Xcytrin is the first of a new class of porphyrin-like compounds called texaphyrins that are active as reduction oxidation (redox) modulators. The agent enhances radiation-induced apoptosis through caspase activation secondary to futile redox cycling.

Markus Renschler, MD, vice president of oncology clinical development for Xcytrin-developer Pharmacyclics, Inc., Sunnyvale, Calif (www.pcyc.com), said the company is proceeding with a phase II glioblastoma trial in the hope of starting a phase III trial by early next year.

Dr. Renschler told ONI that the 17.3 months median survival in the phase I study of patients with advanced glioblastoma was "provocative," since survival for these patients as reported in the literature is generally only 10 to 11 months.

Pediatric Trial

Response and survival data for the pediatric study of intrinsic pontine (brainstem) gliomas are blocked until completion under the Children’s Oncology Group protocol, said Minesh Mehta, MD, of the University of Wisconsin Medical School, Madison.

He reported (abstract 243) that the trial has established that children can take Xcytrin on a 5-day-a-week dosing schedule. Sixteen children had participated in the dose-escalation trial as of May, with the fourth cohort receiving 1.9 mg/m² five times a week. A fifth cohort at 2.1 mg/m² was expected to start shortly.

Once the maximum tolerated dose in children is established, he predicted the agent would be tried with other childhood tumors as well.

Thus far, Xcytrin’s behavior in children is similar to what has been documented in adults, Dr. Mehta said, and imaging shows the drug is entering the tumor but not normal tissue. He is optimistic that Xcytrin may improve survival for brainstem glioma, a rare but aggressive childhood brain tumor that is usually inoperable and has not responded well to chemotherapy.
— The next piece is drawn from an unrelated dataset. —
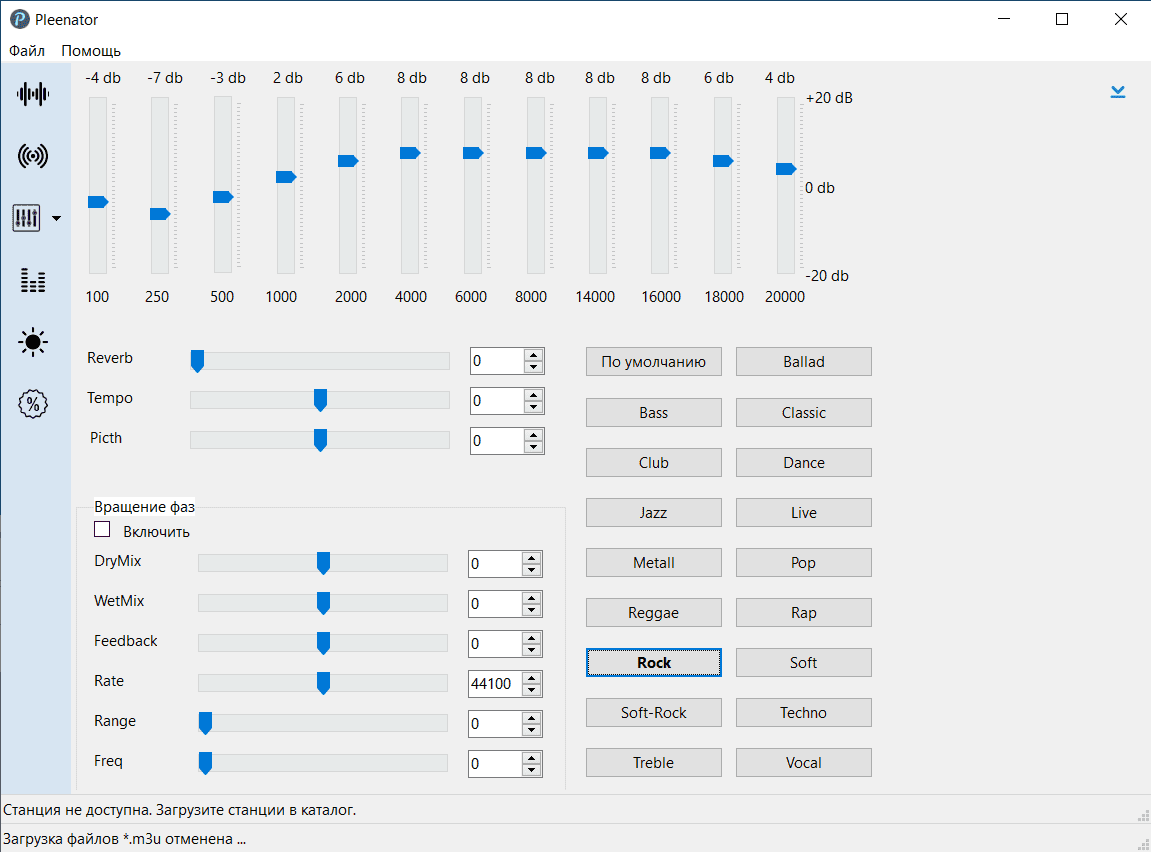Open the spectrum bars visualizer panel
Image resolution: width=1151 pixels, height=852 pixels.
[x=33, y=280]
"The problem is local. It is not that the disease spreads, so if we can fix the local problem, we have a chance of making an impact," Dr. Mehta told ONI. He anticipates the investigators will be ready for a phase II study by early 2002.

Adult Trials

A phase III trial led by Dr. Mehta is evaluating Xcytrin as an enhancer of whole brain irradiation for patients with brain metastases. This trial recently completed enrollment, and the data are currently being analyzed. Dr.Mehta said that Xcytrin is also being tested in pancreatic cancer.

In the glioblastoma trial reported by Dr. Ford, dose escalation is focused on delivering Xcytrin for a longer course of radiation (6.5 weeks) than was required for whole brain irradiation in the brain metastases trial (10 days). Dr. Ford said that patients tolerated 22 doses of 4 mg/kg without reaching dose-limiting toxicity.
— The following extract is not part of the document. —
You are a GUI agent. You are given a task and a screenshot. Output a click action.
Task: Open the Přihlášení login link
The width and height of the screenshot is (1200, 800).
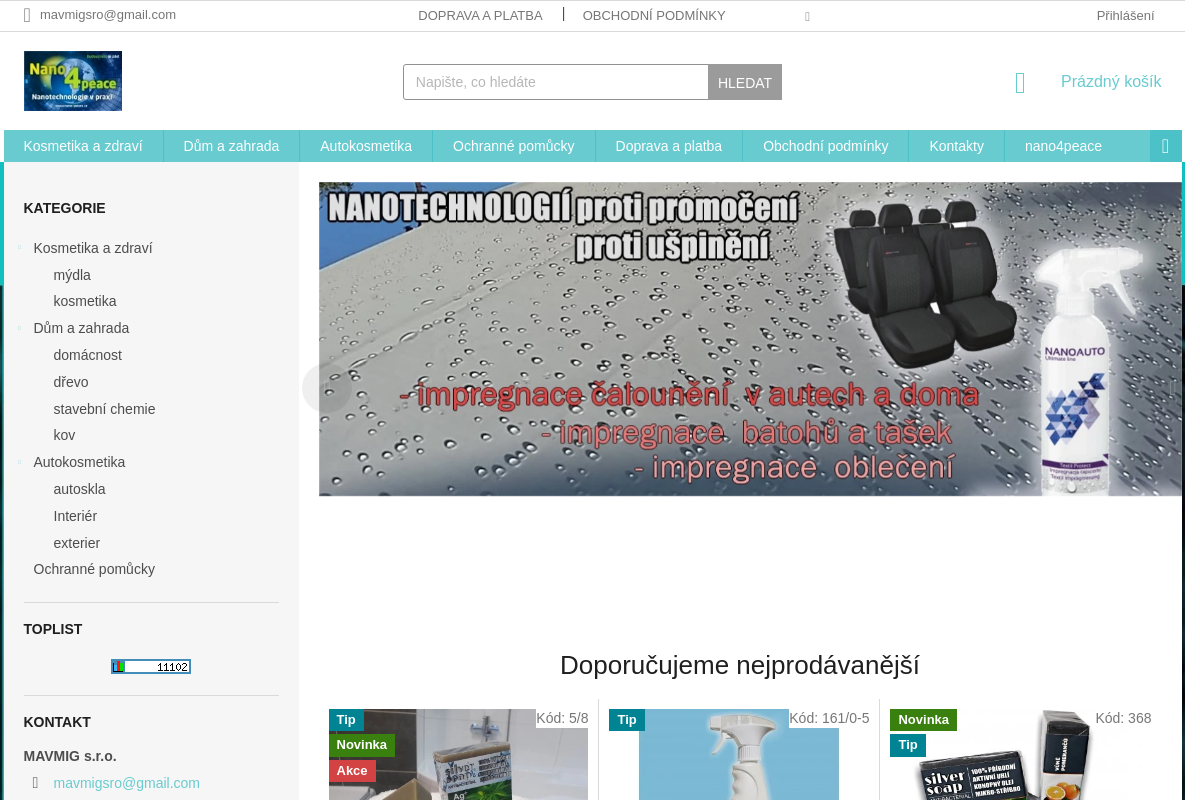click(1125, 15)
Only four of seven patients were able to complete a 22-dose regimen at 5.3 mg/kg, but she said that the four tolerated the dose so well that she plans to continue investigating at 5 mg/kg.

Drug delivery starts with a 5- or 10-dose, 5-day-a-week loading regimen, and then shifts to three times a week.

The patients can be quite frail, Dr. Ford said. Often, they have had surgery, and many are on steroids, so toxicity and the strain of daily treatment were concerns.

Thus far, Xcytrin has been well tolerated with minor side effects, Dr. Ford said. These include transient green skin and urine in all patients due to drug color, fingertip blisters and cold intolerance in 10 patients, and an allergic rash in 9 patients (8 of whom were on anticonvulsants). Nausea, dyspepsia, and diarrhea were common but mild.

She said that one patient stopped treatment because of a rash and fever, but imaging showed that the drug already administered remained present in the tumor.